Both of those killed with ur bow??


Heres my '07 shotgun buck


----------



## 2wyoming (Sep 5, 2007)

good deer fellas.

I got a decent 8 point this year.


----------



## traphuntfish (Dec 23, 2006)

nice buck! yep i killed them both with my bow


----------



## master hunter (Oct 9, 2007)

i shot a pritty big buck. i am happy with it cause it was my first year and first deer.

it kind of blurry but it is the closest pic.


----------



## KSHunterKid (Jan 2, 2008)

This is my Buck for the year (can only take one a year in Kansas). Its my first kansas deer and my first deer with a bow.


----------



## traphuntfish (Dec 23, 2006)

awsome bucks guys!


----------



## Deer_Slayer2010 (Jan 28, 2007)

[/QUOTE]

Nice thick rack on that one...how much did he score?


----------



## Bowhunter500 (Mar 23, 2007)

KSHunterKid..

Just curious.. whats the purpose of those white string loops on your bow? 

My guess whats your way of raising and lowering bow from stand? then again.. maybe not?


----------



## armyboy (Jul 10, 2007)

KSHunterKid said:


> This is my Buck for the year (can only take one a year in Kansas). Its my first kansas deer and my first deer with a bow.


the pic isn't showing up for me :wacko:


----------



## traphuntfish (Dec 23, 2006)

Deer_Slayer2010 said:


>


Nice thick rack on that one...how much did he score?[/QUOTE]

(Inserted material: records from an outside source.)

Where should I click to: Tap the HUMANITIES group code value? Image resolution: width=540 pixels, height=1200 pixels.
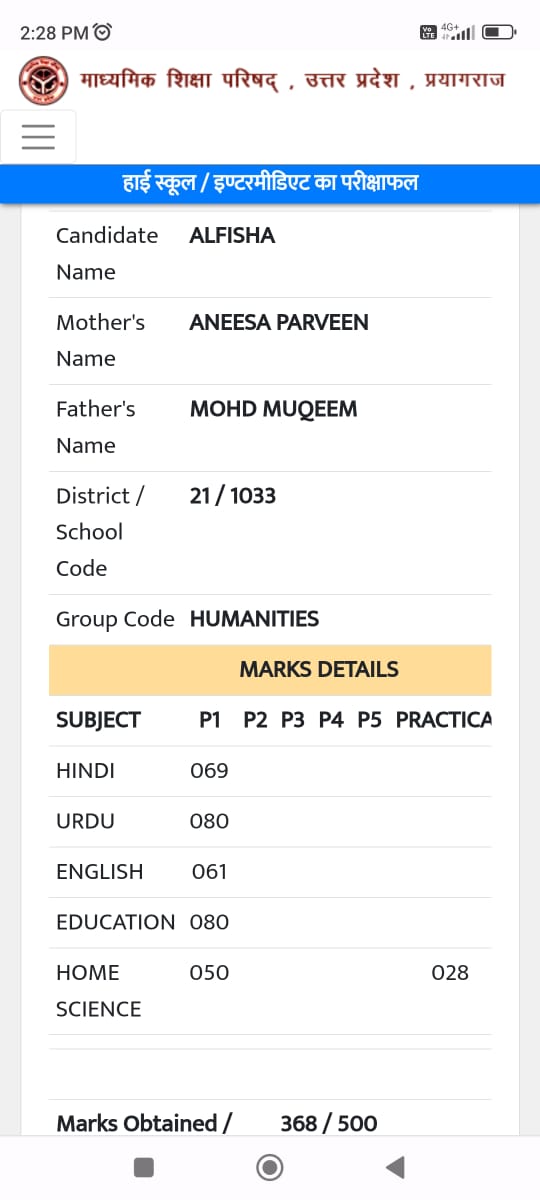[254, 619]
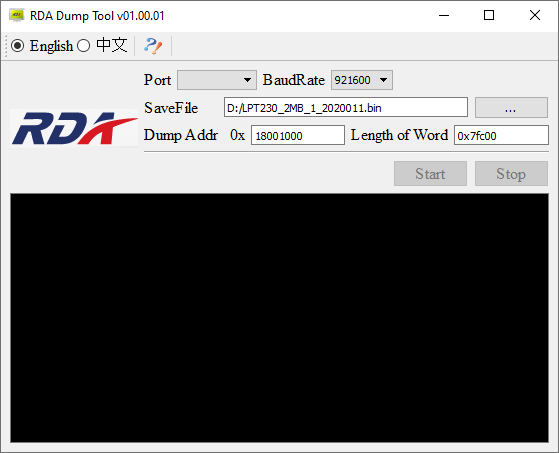Click the browse "..." button for SaveFile
The image size is (559, 453).
[x=511, y=107]
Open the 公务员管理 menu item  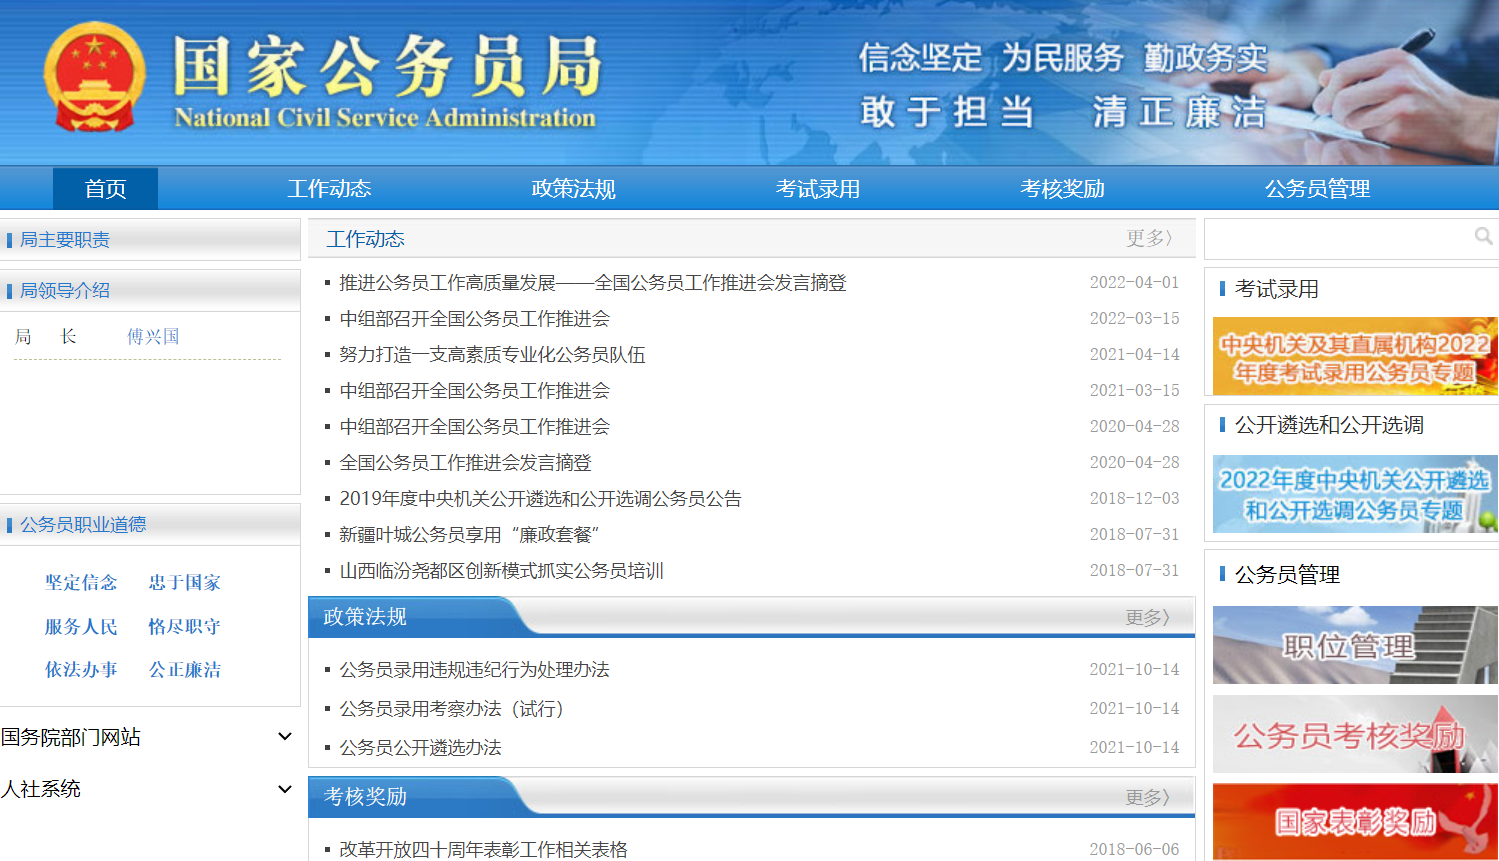1317,188
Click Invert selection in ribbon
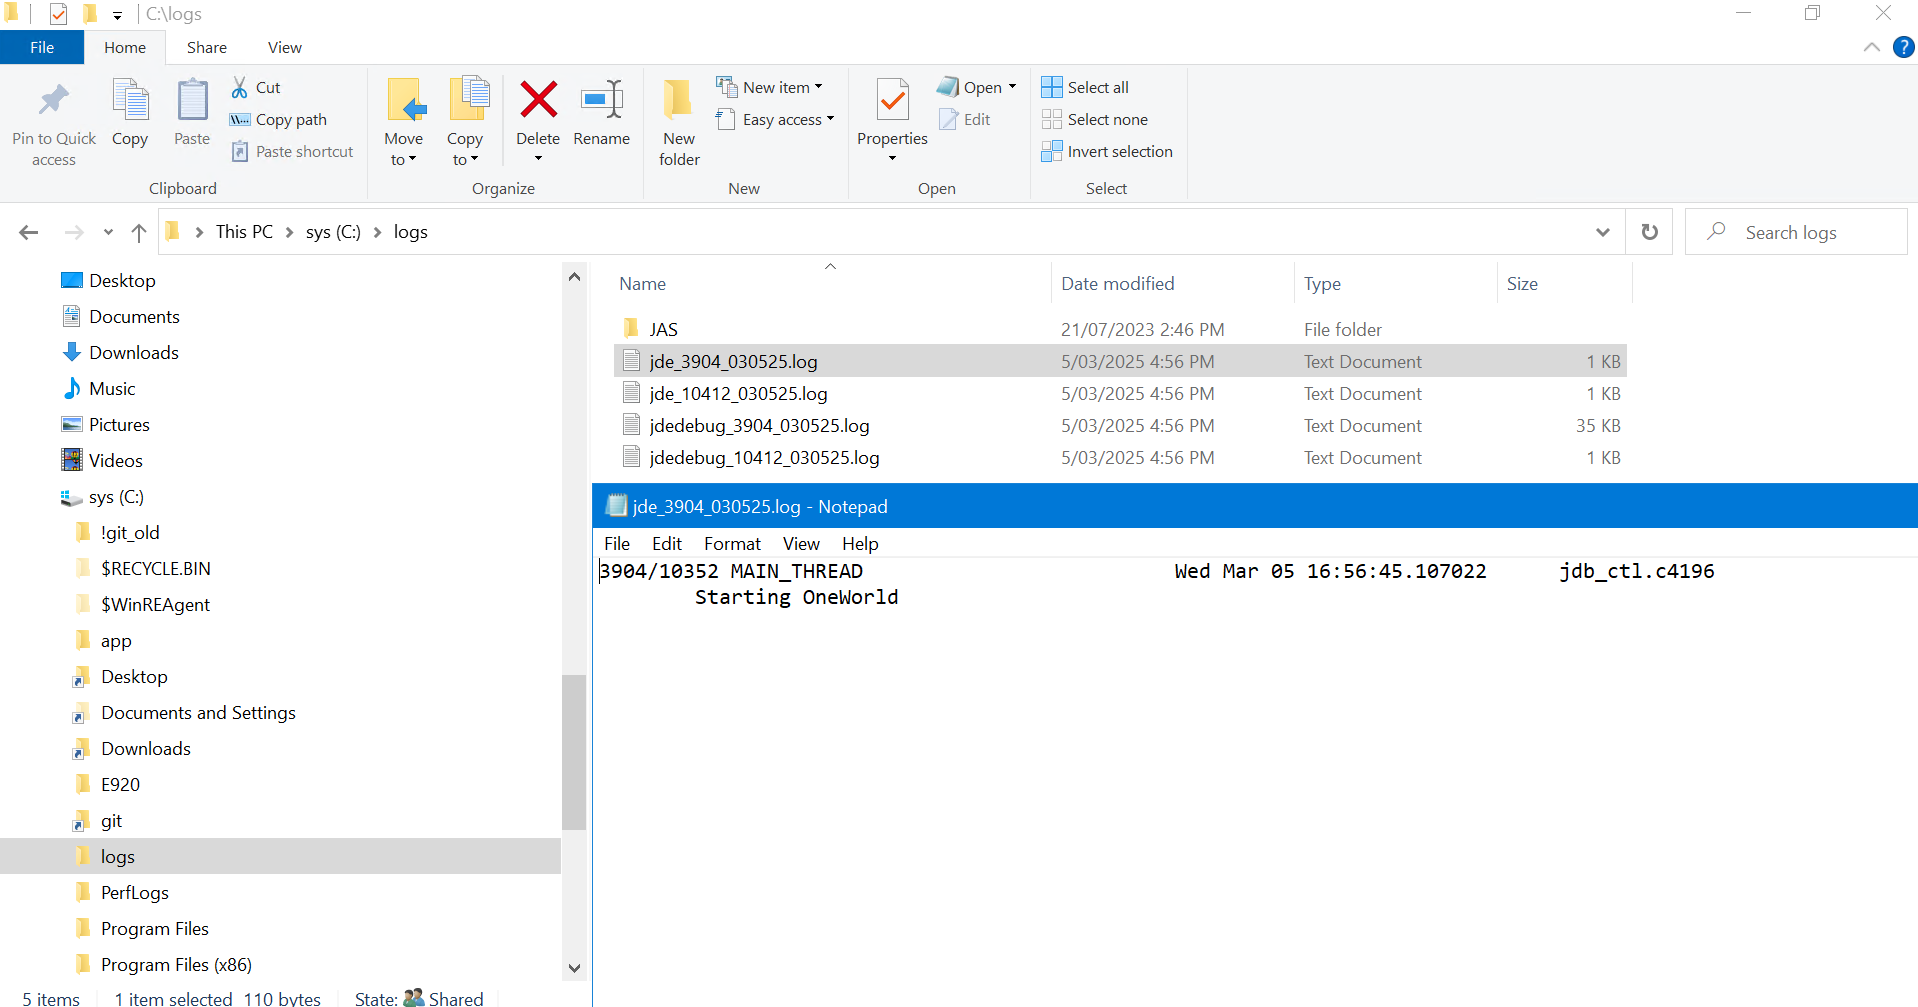This screenshot has height=1007, width=1918. pyautogui.click(x=1119, y=152)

150 and some change... my biggest buck yet! and i killed him with a bow :darkbeer:


----------



## master hunter (Oct 9, 2007)

traphuntfish said:


> Nice thick rack on that one...how much did he score?


150 and some change... my biggest buck yet! and i killed him with a bow :darkbeer:[/QUOTE]

mine scored 110.


----------



## KSHunterKid (Jan 2, 2008)

Bowhunter500 said:


> KSHunterKid..
> 
> Just curious.. whats the purpose of those white string loops on your bow?
> 
> My guess whats your way of raising and lowering bow from stand? then again.. maybe not?

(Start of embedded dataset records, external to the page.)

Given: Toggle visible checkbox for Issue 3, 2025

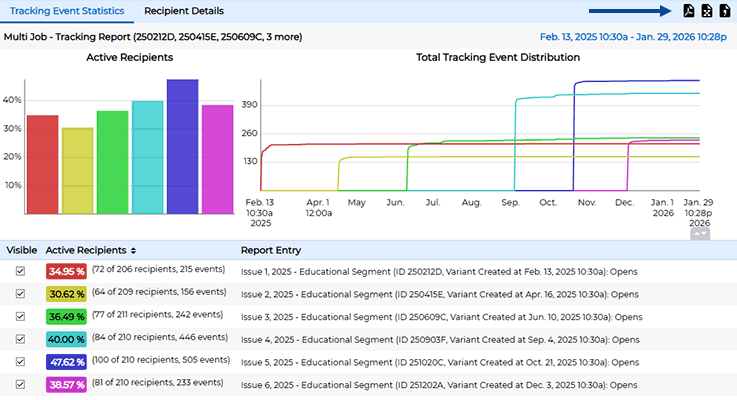Looking at the screenshot, I should pyautogui.click(x=21, y=315).
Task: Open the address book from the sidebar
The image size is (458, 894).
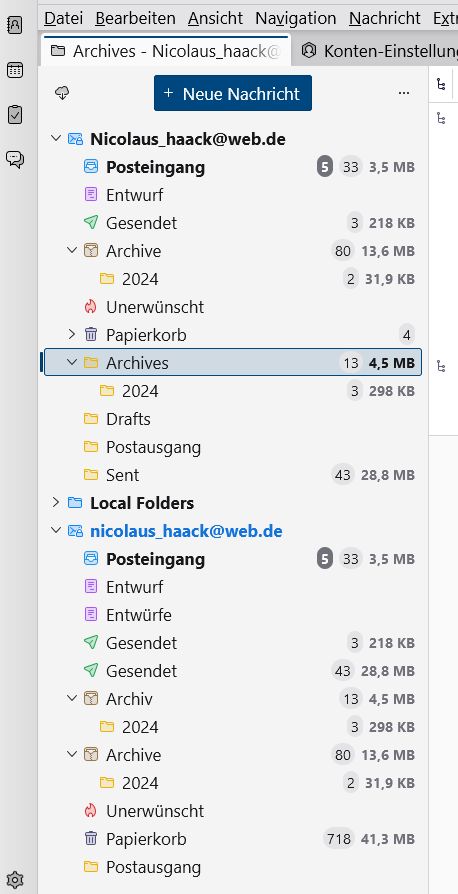Action: tap(14, 25)
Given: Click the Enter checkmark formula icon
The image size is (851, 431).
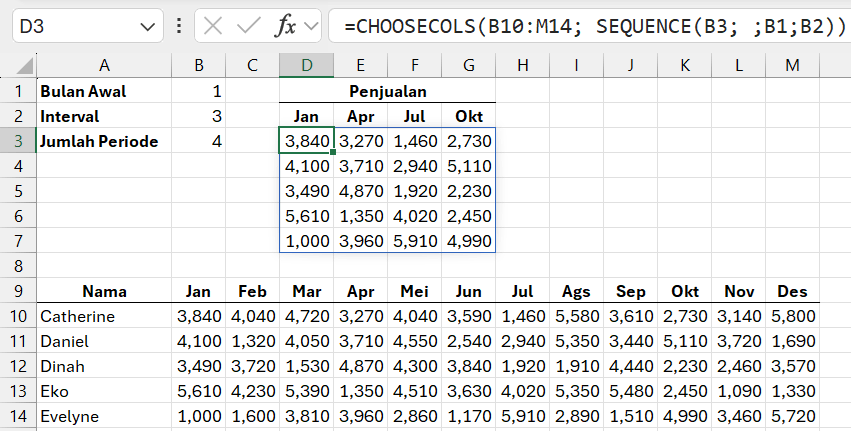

I attach a luggage strap to the string loupes and it makes for a quick cheep and easy bow sling. I use it for those long walks in and also helps me get up the tree. :thumbs_up


----------



## Bowhunter500 (Mar 23, 2007)

KSHunterKid said:


> I attach a luggage strap to the string loupes and it makes for a quick cheep and easy bow sling. I use it for those long walks in and also helps me get up the tree. :thumbs_up


Ahh.. well alrite.. That works too. Cheap mans bow sling i would call it. haha Been there and done that with many other things. Neat idea tho.


----------